The Jetson AGX Orin is NVIDIA's next-generation platform and delivers up to 275 TOPS — roughly 8× the AI performance of the AGX Xavier's 32 TOPS. Orin uses the Ampere GPU architecture and introduces 12 Arm Cortex-A78AE CPU cores in place of Xavier's 8-core Carmel design. For new designs prioritising peak inference throughput, Orin is the recommended platform; the AGX Xavier remains an excellent choice for production programmes where it is already qualified and cost-efficiency is the priority.
What storage options are available beyond the built-in eMMC?
In addition to the on-module 32 GB (64 GB on Industrial) eMMC 5.1, the AGX Xavier supports external NVMe SSDs via its PCIe Gen4 interface — most carrier boards expose an M.2 Key M slot for this purpose. A Single Lane UFS interface is also available for additional flash storage. SD cards are not directly supported by the module itself, though some carrier boards add an SD slot via their own controller.
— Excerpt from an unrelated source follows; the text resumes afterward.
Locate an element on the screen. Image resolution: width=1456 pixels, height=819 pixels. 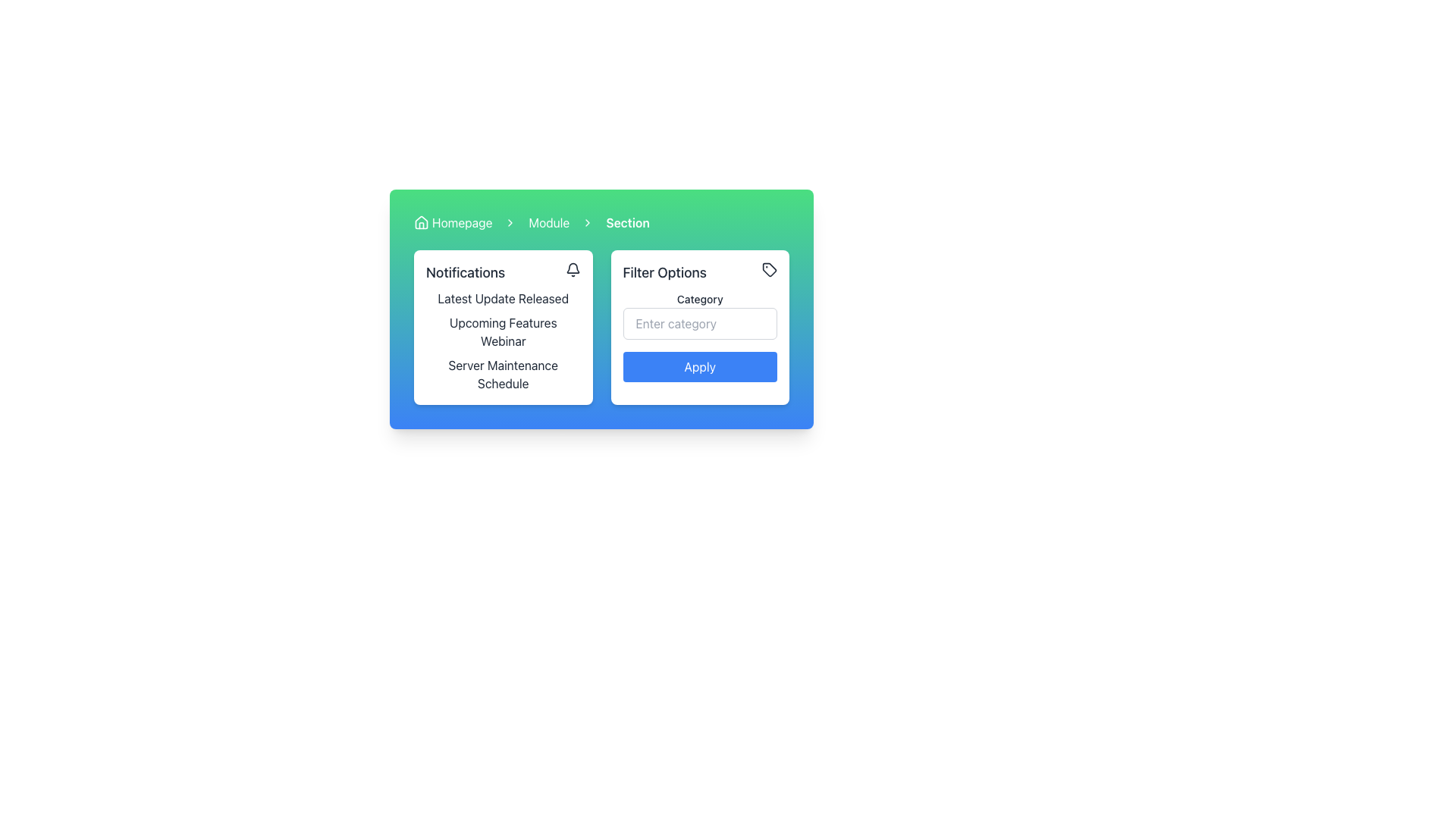
the filter options icon located in the top-right corner of the 'Filter Options' block, positioned above the input field and beside the red close button is located at coordinates (769, 268).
NVMe is the recommended choice for high-throughput data logging and large dataset storage.
What accessories are needed to start using the Jetson AGX Xavier module?
The bare module requires a compatible carrier board that breaks out its 699-pin connector interfaces — the NVIDIA Jetson AGX Xavier Developer Kit carrier board is the most common starting point. You will also need a 9–20V DC power supply, a USB-C cable for flashing, a display (HDMI or DisplayPort), and a host PC running Ubuntu with NVIDIA SDK Manager for initial setup. Camera modules, Ethernet cables, and NVMe SSDs are optional but typical for most applications.
Does the Jetson AGX Xavier support popular AI frameworks like PyTorch and TensorFlow?
Yes — PyTorch, TensorFlow, and ONNX Runtime all run on Jetson AGX Xavier via JetPack's CUDA-X libraries. Models are typically trained on a desktop or cloud GPU, then exported and optimised for inference using NVIDIA TensorRT, which can achieve 2–4× throughput improvement over unoptimised frameworks on the same hardware. The NVIDIA NGC catalogue also provides pre-trained, optimised model containers ready to deploy directly on Jetson.
How many GPIO pins and communication interfaces does the Jetson AGX Xavier expose?
The AGX Xavier exposes a rich I/O set via its 699-pin board-to-board connector, including GPIO, UART, SPI, CAN, I2C, I2S, DMIC, and DSPK interfaces. The reference carrier board breaks out a 40-pin header compatible with Raspberry Pi HATs for GPIO access. On top of this, 3× USB 3.1, Gigabit Ethernet, and three display outputs (DP/eDP/HDMI) are available. The exact pins exposed at system level depend on the carrier board design.
Is the Jetson AGX Xavier module suitable for beginners or is it aimed at professional engineers?
The bare module is primarily aimed at professional embedded engineers and system integrators designing custom carrier boards for production hardware. Beginners and researchers are better served by the Jetson AGX Xavier Developer Kit, which includes the carrier board, cooling solution, and power supply needed to get started immediately. Once comfortable with the JetPack ecosystem and CUDA development, transitioning to the production module is straightforward.
What is the most common mistake when deploying the Jetson AGX Xavier in production?
The most frequent issue is leaving the module on the default 15W power mode without validating whether a higher TDP is needed — many deployments underperform simply because the power profile was never changed from factory default. A close second is skipping TensorRT optimisation before deployment: running unoptimised PyTorch models can yield 3–4× lower throughput than the hardware is capable of. Always benchmark with jetson_clocks and a TensorRT-compiled engine before finalising your system design.
Where can I find official documentation, firmware updates, and community support?
The primary resources are the NVIDIA Jetson Linux Developer Guide at developer.nvidia.com/embedded, the NVIDIA Developer Forums (forums.developer.nvidia.com — Jetson & Embedded Systems section), and NVIDIA SDK Manager for downloading and flashing JetPack releases. The JetsonHacks community site and GitHub organisation also offer hardware teardowns, setup scripts, and project tutorials maintained by the broader Jetson community.